A new Fox poll shows Hillary Clinton continuing to hemorrhage support in her bid for the Democrat nomination. Still the favorite for the nomination, Clinton holds a 19-point lead over Vermont Sen. Bernie Sanders.
Last month, however, her lead over the aging socialist was 40 points. Among Democrat men, Sanders edges Clinton by 3 points.
In general election match-ups, Hillary is locked in close battles, or losing, to a host of potential GOP rivals. Her only clear win in hypothetical match-ups is against Carly Fiorina, who is still largely unknown by the public. Even in that head-to-head, against an opponent few voters know, Clinton can only manage 47 percent.
It will take every lever possessed by the Democrat party, and its allies in the media, to get her past an unlikely Democrat challenger and to the nomination. Whatever the eventual outcome of the primary, the ability of the national Democrat party to control its nominating contest was been severely weakened.
A similar story is playing out on the Republican side of the ledger. In the latest Fox poll, Donald Trump continues to dominate the Republican field, drawing 25 percent support in a very crowded field. His support is unchanged since the first GOP debate, despite the fact that virtually every professional pundit panned his performance.
The Trump phenomenon, though, should not obscure other, equally important, developments in the GOP race. Second and third place in the GOP contest are retired neurosurgeon Ben Carson and Texas Sen. Ted Cruz. Other than these three, no other GOP candidate earns double-digit support.
The fact that these three candidates hold the top spots in the latest poll is important, given the treatment of all three by the moderators of the Fox News debate. The aggressive, “gotcha,” questioning of Trump has been detailed everywhere. Less noted is the fact that Cruz was essentially shut out of the debate by the moderators and questions to Carson were inordinately focused on his alleged lack of preparation of the Presidency.
Fox anchor Megyn Kelly actually challenged Carson on his unfamiliarity with major political parties in Israel and his apparent uncertainty over the internal defense commitments of the Baltic States. It is not clear that America’s foreign policy, set by people intimate with this kind of trivia, is any more coherent for the knowledge.
While most professional D.C. pundits predicted that the volatile Republican field was simply an expression of summer polling, the position of the outsiders has strengthened as summer nears its end.
In the last month, support for Cruz and Carson has doubled. Trump’s support has grown 50 percent. Jeb Bush and Marco Rubio have lost half their support. Scott Walker has given up a third of his backing. Kentucky Sen. Rand Paul has seen two-thirds of his support evaporate.
In the aftermath of the Fox debate, pundits and anchors on the network widely praised performances by Marco Rubio and Mike Huckabee. Their support dropped slightly or was unchanged in the week after the debate. The news personalities heaped criticism on Trump, whose support hasn’t wavered.
Like the Democrat party, the national Republican party and its erstwhile allies at Fox and the Wall Street Journal, are losing their control of the party’s nominating process.

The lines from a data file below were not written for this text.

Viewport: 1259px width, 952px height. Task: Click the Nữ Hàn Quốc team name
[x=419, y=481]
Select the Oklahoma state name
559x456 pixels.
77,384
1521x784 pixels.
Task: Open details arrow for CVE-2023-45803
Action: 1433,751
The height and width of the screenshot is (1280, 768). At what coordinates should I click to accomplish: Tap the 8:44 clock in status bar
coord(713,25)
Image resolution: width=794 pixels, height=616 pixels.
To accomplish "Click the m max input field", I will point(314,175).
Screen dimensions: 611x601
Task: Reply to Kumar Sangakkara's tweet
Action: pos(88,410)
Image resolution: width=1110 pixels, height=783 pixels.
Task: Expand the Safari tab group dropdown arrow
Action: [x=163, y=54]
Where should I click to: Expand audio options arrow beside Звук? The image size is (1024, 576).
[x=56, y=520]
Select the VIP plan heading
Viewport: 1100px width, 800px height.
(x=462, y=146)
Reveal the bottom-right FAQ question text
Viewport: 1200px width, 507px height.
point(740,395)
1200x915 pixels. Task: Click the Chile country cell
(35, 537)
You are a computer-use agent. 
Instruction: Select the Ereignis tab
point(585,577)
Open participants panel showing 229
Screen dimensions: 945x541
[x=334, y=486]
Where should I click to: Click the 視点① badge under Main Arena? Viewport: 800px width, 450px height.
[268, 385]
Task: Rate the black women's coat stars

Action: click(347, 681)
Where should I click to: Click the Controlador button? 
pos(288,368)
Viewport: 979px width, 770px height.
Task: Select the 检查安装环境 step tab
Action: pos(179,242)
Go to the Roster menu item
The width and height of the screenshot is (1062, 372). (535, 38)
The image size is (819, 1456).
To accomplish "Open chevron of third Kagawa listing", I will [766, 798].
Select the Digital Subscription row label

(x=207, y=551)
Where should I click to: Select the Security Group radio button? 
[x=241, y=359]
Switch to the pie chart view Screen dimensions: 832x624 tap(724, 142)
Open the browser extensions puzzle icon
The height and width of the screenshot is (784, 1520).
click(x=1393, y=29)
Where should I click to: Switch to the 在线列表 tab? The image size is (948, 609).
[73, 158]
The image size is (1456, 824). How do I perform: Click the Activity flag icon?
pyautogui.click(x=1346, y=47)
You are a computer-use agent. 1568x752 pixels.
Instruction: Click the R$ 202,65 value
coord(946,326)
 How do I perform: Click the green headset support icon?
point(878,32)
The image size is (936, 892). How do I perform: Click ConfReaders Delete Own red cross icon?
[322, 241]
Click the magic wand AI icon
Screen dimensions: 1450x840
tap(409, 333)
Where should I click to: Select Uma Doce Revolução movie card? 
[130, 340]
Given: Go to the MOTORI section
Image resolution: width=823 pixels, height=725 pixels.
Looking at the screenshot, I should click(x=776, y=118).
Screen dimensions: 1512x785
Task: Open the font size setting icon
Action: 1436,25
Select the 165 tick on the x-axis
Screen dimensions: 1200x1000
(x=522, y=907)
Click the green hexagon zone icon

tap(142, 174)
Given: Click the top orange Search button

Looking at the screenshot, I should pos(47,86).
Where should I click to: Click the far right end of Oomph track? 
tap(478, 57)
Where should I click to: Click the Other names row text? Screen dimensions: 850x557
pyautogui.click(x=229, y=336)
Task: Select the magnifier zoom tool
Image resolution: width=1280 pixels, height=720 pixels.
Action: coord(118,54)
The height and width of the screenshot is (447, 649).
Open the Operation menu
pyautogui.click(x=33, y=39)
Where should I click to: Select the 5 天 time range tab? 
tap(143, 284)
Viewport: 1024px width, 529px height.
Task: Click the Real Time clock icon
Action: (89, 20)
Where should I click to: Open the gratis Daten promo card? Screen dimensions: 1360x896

The top three GOP candidates, Trump, Carson and Cruz have support of almost half the Republican voting base.
Challengers to Hillary Clinton, including those Democrats who haven’t yet made up their mind, total more than half the Democrat voting base.
It is clear that 2015 is the summer of our discontent. That discontent isn’t just with the direction of the country or anxiety about economic or world affairs. It is discontent with the political parties themselves.